== Entries provided ==

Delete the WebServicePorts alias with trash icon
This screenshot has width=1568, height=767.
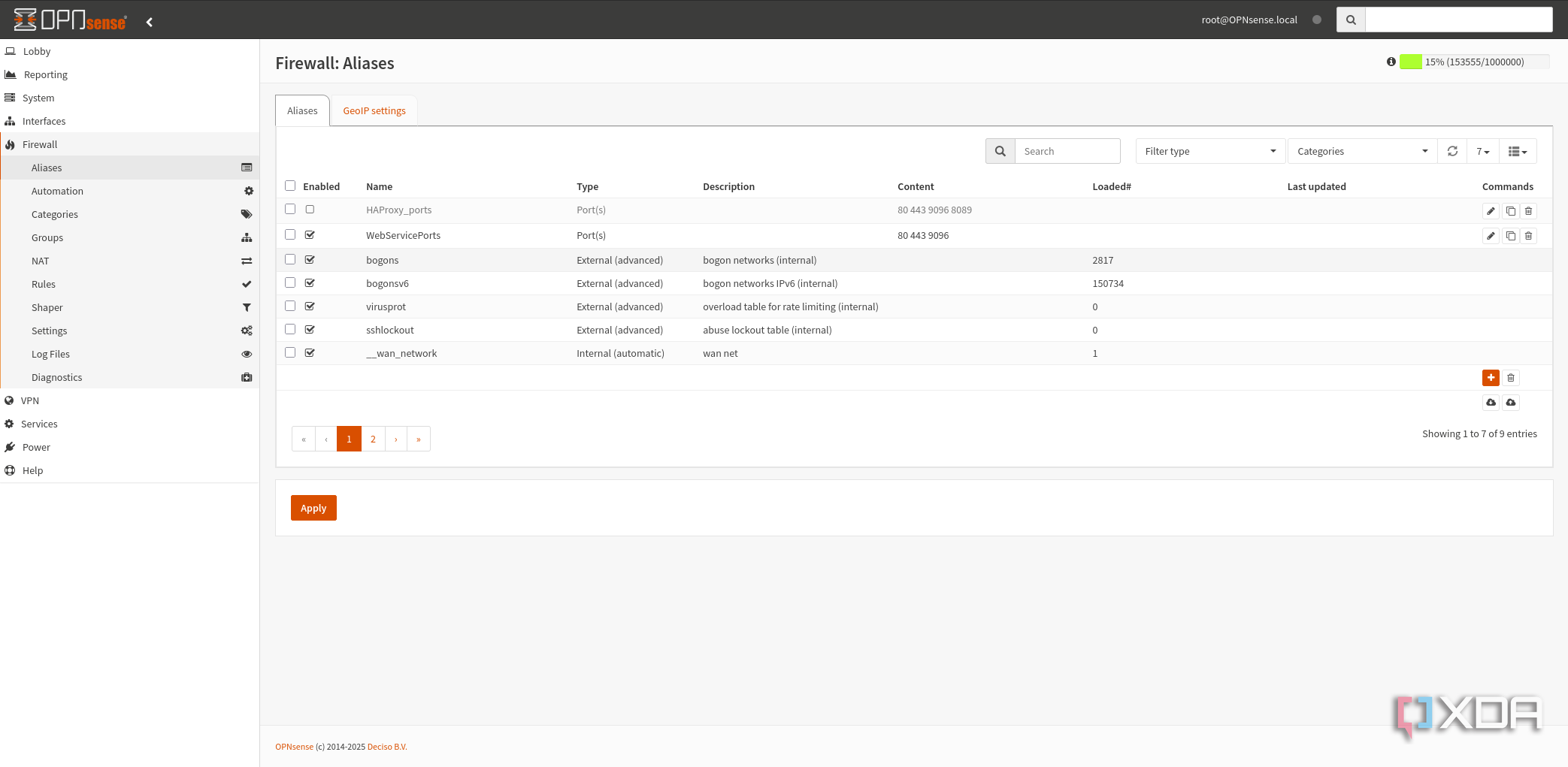click(x=1528, y=235)
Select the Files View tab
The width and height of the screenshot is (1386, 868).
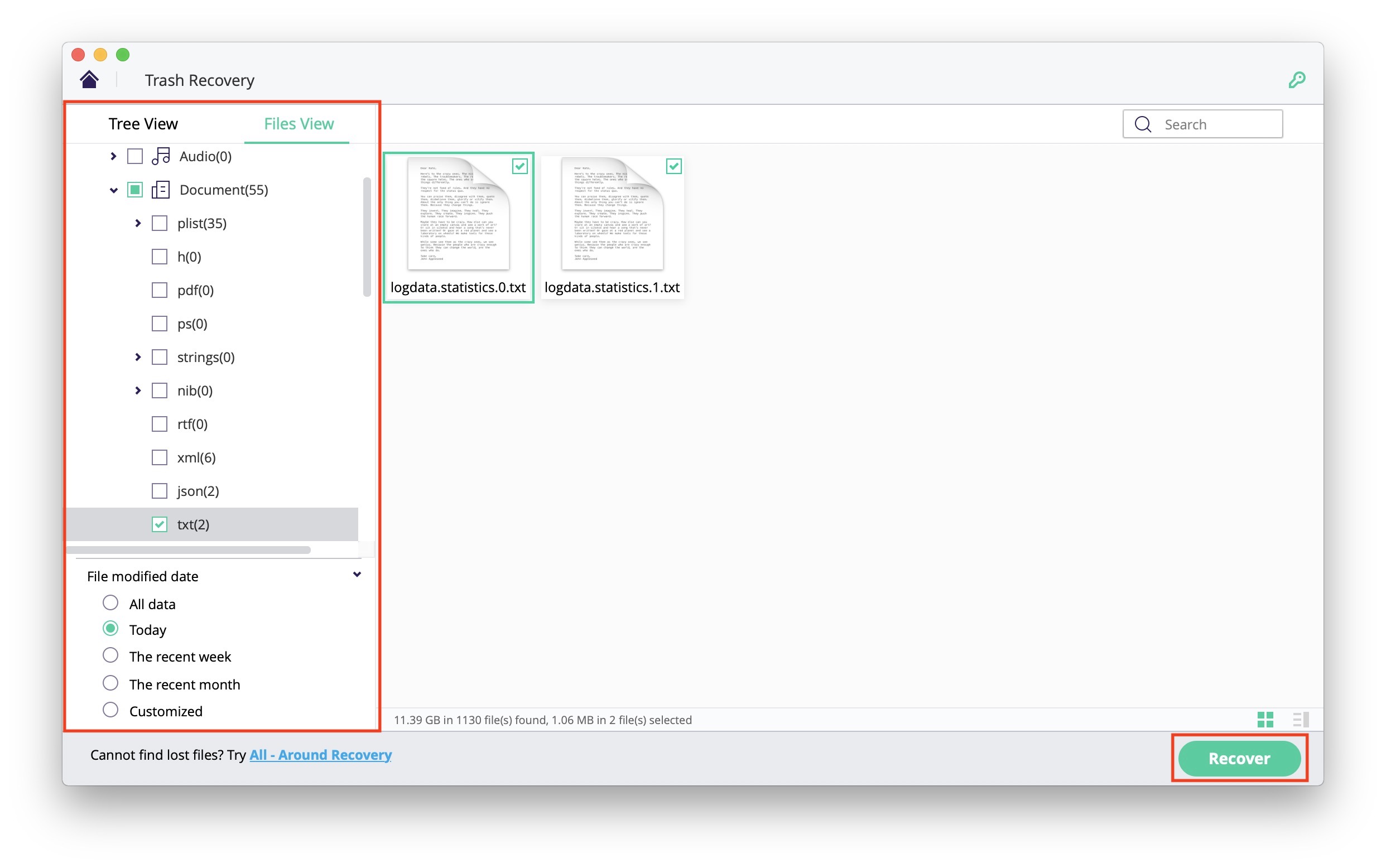point(299,123)
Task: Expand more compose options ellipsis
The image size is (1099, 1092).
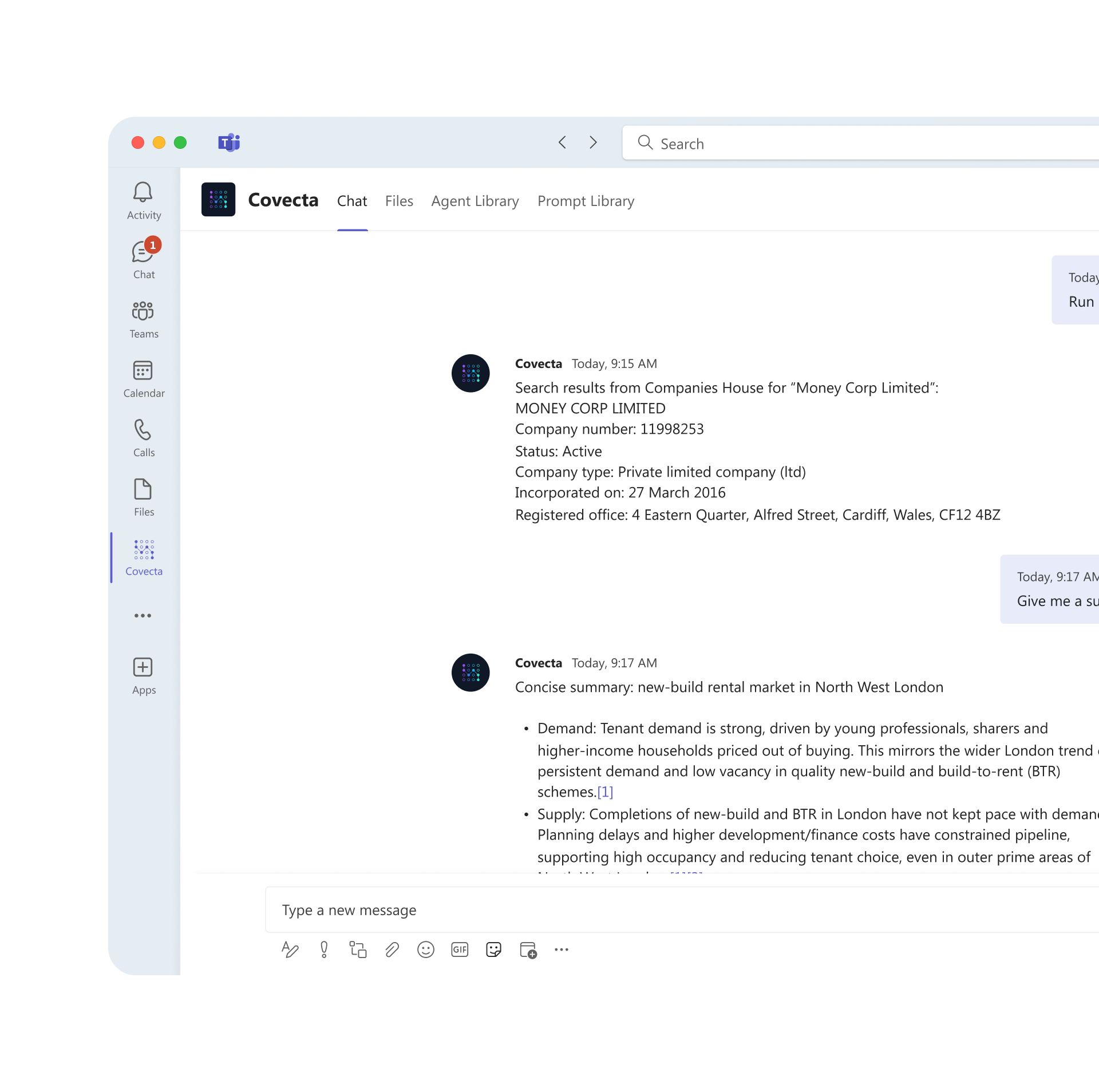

===

### Task item
Output exactly, and only, the lines running from the line containing "This screenshot has width=1568, height=767." to the last line of the entries above, omitting the pictures.

### Expected output
This screenshot has width=1568, height=767.
click(x=1528, y=235)
Select the Files View tab
The width and height of the screenshot is (1386, 868).
point(299,123)
Task: Expand more compose options ellipsis
The image size is (1099, 1092).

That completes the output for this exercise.